AACR: Kinnate ends cancer data wait but fails to captivate investors

The long wait for clinical data on Kinnate Biopharma’s pan-RAF inhibitors is over—and investors see little to get excited about. Kinnate’s stock slid when the initial cut of data on exarafenib dropped late last week and the release of an expanded data set with longer follow-up failed to ignite enthusiasm. 

At the start of last year, Kinnate was aiming to present initial monotherapy data in the third quarter of 2022. By May, the target had slipped to the fourth quarter and kept sliding thereafter, until the biotech ultimately ended the wait at the American Association for Cancer Research (AACR) 2023 annual meeting. Kinnate’s share price fell almost 20% on the day AACR posted texts for the event’s clinical trial abstracts, from around $6.72 to $5.20.

The initial release (PDF) of data, which covered the results up to Dec. 13, reported six partial responses, one unconfirmed, among the 34 evaluable patients to give a response rate of 17.6%. Kinnate saw the responses in patients with advanced solid tumors harboring oncogenic BRAF or NRAS alterations. 

Novartis, Pfizer and Roche already market approved targeted kinase inhibitors for Class I alterations but Kinnate saw an unmet need for patients with cancers driven by BRAF Class II or Class III alterations who haven’t responded to existing targeted therapies and have few treatment options. The biotech named BRAF Class II and Class III non-small cell lung cancer and melanoma among its main opportunities. 

Now, Kinnate has shared (PDF) another look at the data up to Feb. 28. The data set still features six partial responses, including one unconfirmed, out of 49 evaluable patients. Two of the six responders have come off treatment since the December cutoff. Kinnate’s share price sat at $5.31 premarket Tuesday. 

In some lights, the results look a little more favorable.
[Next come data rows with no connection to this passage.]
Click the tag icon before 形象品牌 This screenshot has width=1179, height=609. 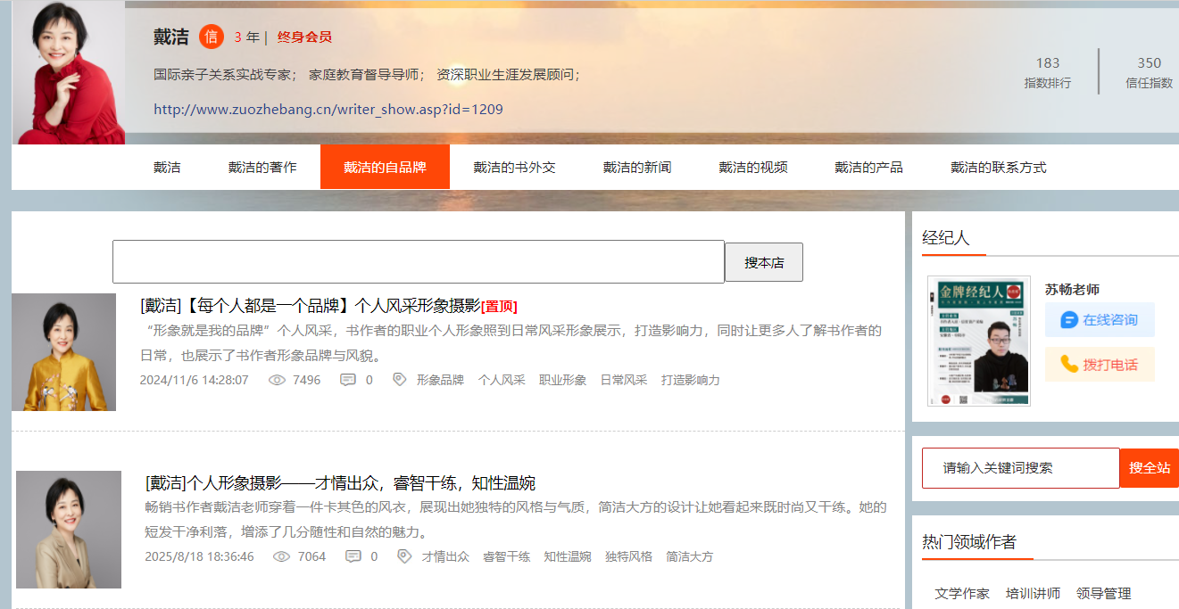click(400, 380)
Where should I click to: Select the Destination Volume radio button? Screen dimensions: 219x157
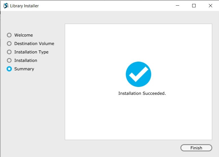pyautogui.click(x=9, y=44)
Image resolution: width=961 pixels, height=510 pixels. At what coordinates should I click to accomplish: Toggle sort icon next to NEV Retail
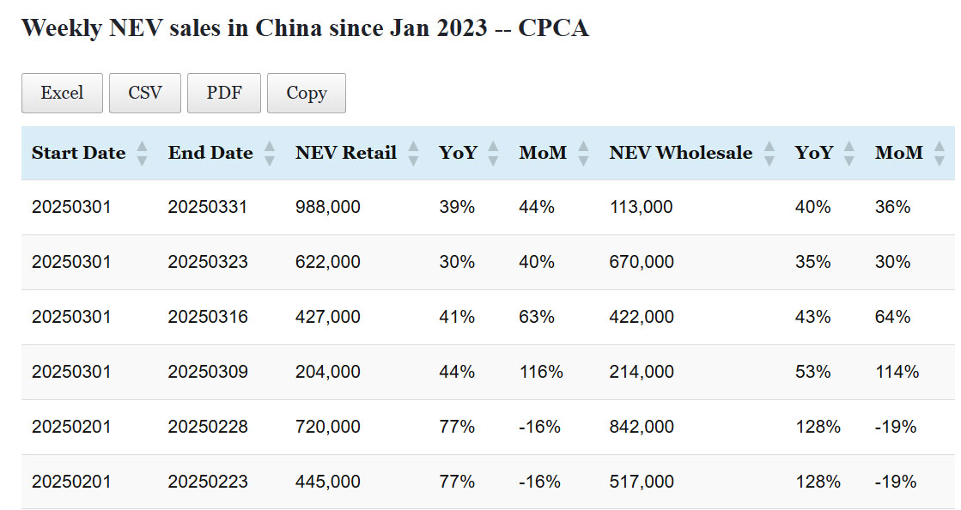[x=413, y=154]
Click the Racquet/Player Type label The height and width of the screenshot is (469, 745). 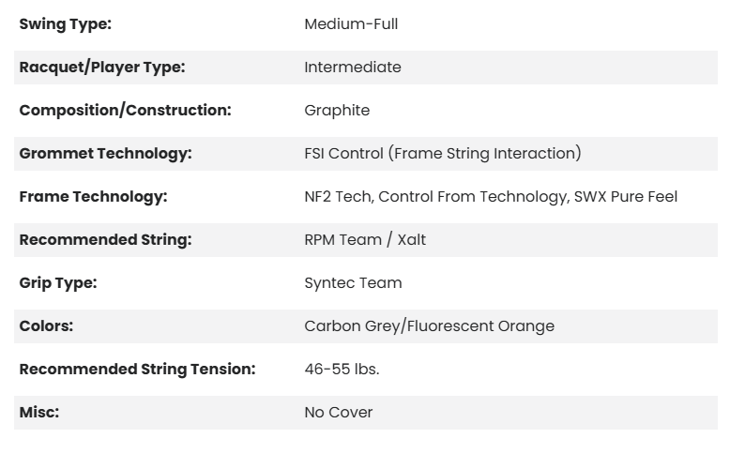[x=102, y=68]
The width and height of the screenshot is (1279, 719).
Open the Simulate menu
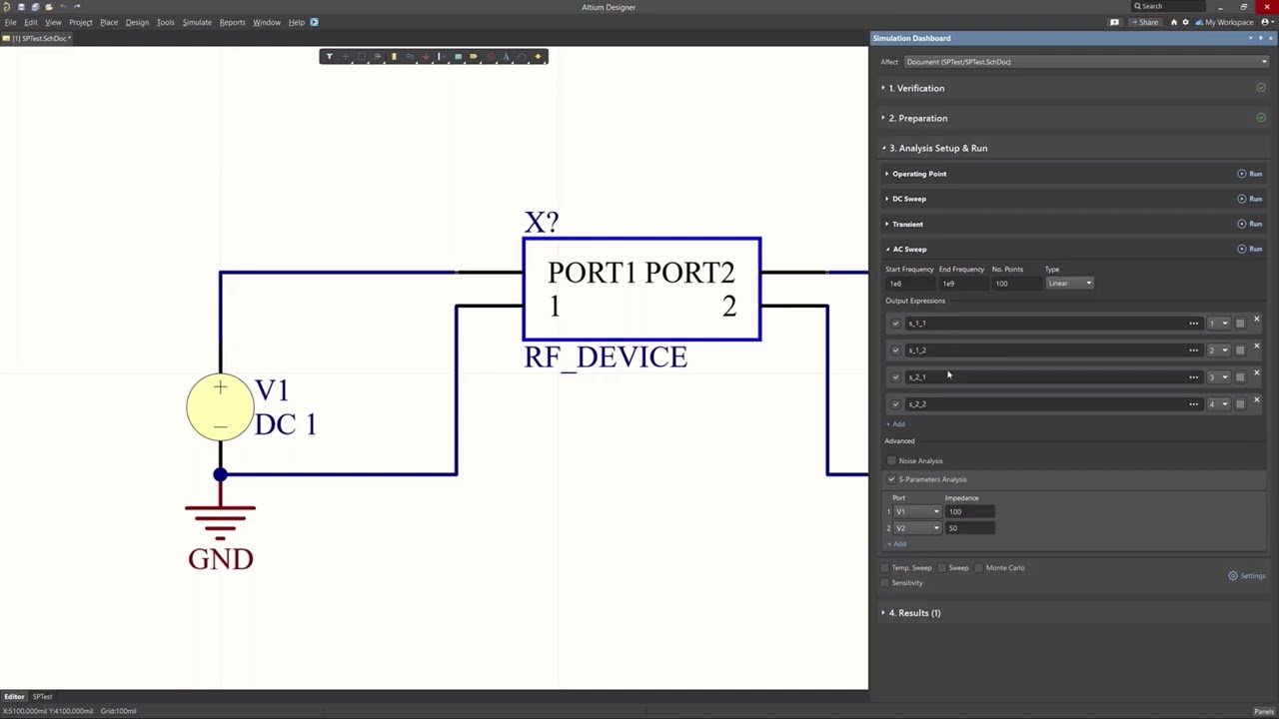point(197,22)
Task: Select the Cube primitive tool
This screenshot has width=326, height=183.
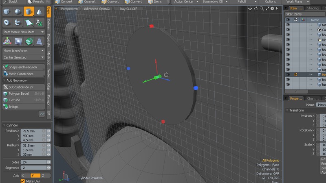Action: [7, 11]
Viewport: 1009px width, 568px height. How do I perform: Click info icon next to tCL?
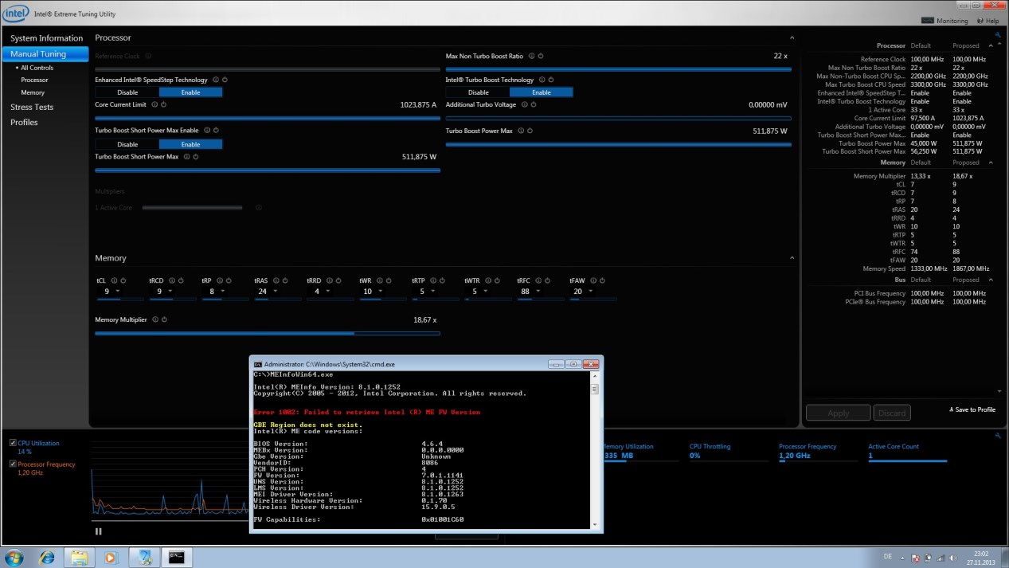pos(114,280)
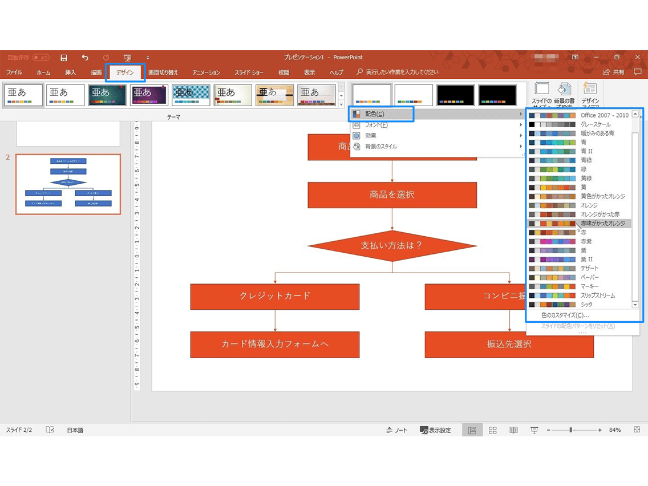Start slideshow from the status bar icon
Viewport: 648px width, 486px height.
(x=534, y=430)
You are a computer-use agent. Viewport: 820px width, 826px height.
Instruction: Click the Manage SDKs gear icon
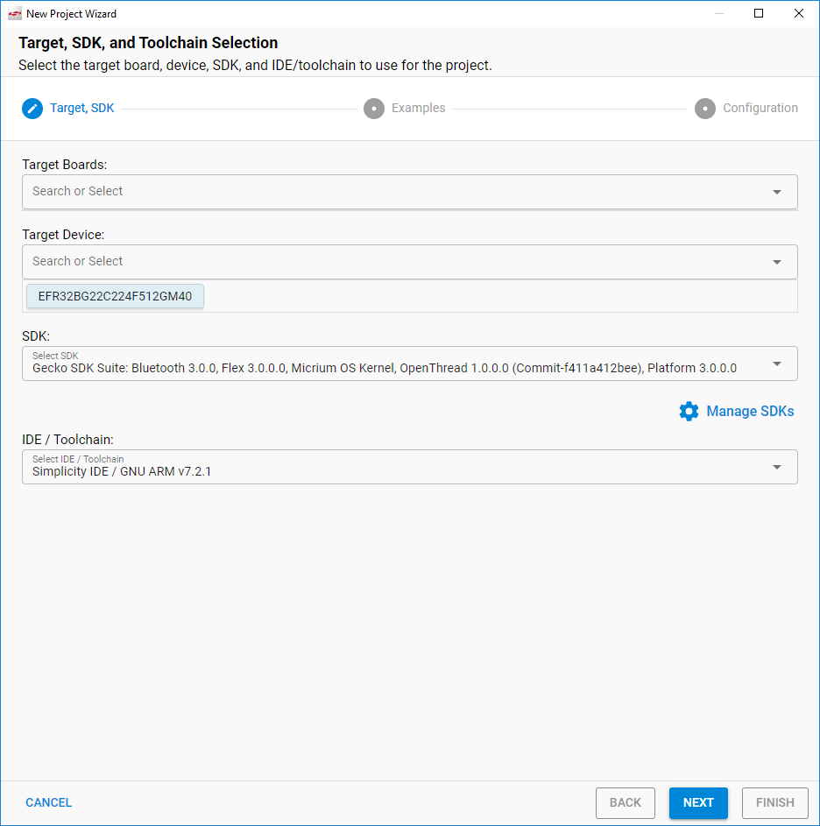(689, 411)
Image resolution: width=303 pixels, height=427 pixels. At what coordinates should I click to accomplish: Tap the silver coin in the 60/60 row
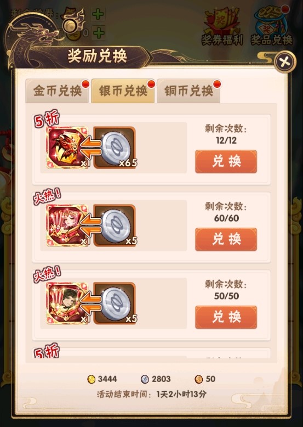click(x=115, y=226)
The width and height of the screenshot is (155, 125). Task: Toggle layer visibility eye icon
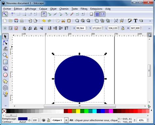pyautogui.click(x=43, y=120)
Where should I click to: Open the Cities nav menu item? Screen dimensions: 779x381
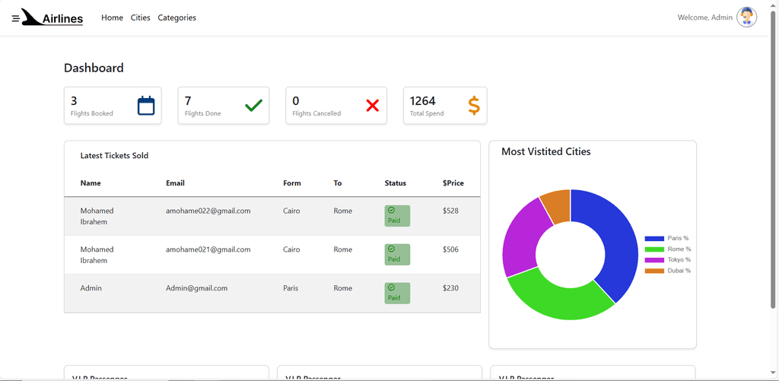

At the maximum tolerated dose, two of the seven people with NRAS mutations and one of the three BRAF Class II patients responded, giving response rates of 33% and 29%, respectively, but the numbers are tiny.

BRAF Class I patients made up the largest proportion of participants in the data set, accounting for 41.7% of subjects in the Feb. 28 cutoff analysis. The remaining patients were split across BRAF Class II and III and melanoma with NRAS mutations, a RAF-dependent cancer that Kinnate sees as another niche exarafenib can fill. 

Kinnate released the updated data set alongside news that it is evaluating strategic alternatives for its CDK12 program. The biotech expects to move two other candidates, a MEL inhibitor and a c-MET inhibitor, into the clinic by the first half of next year and has the cash to keep going into early 2025.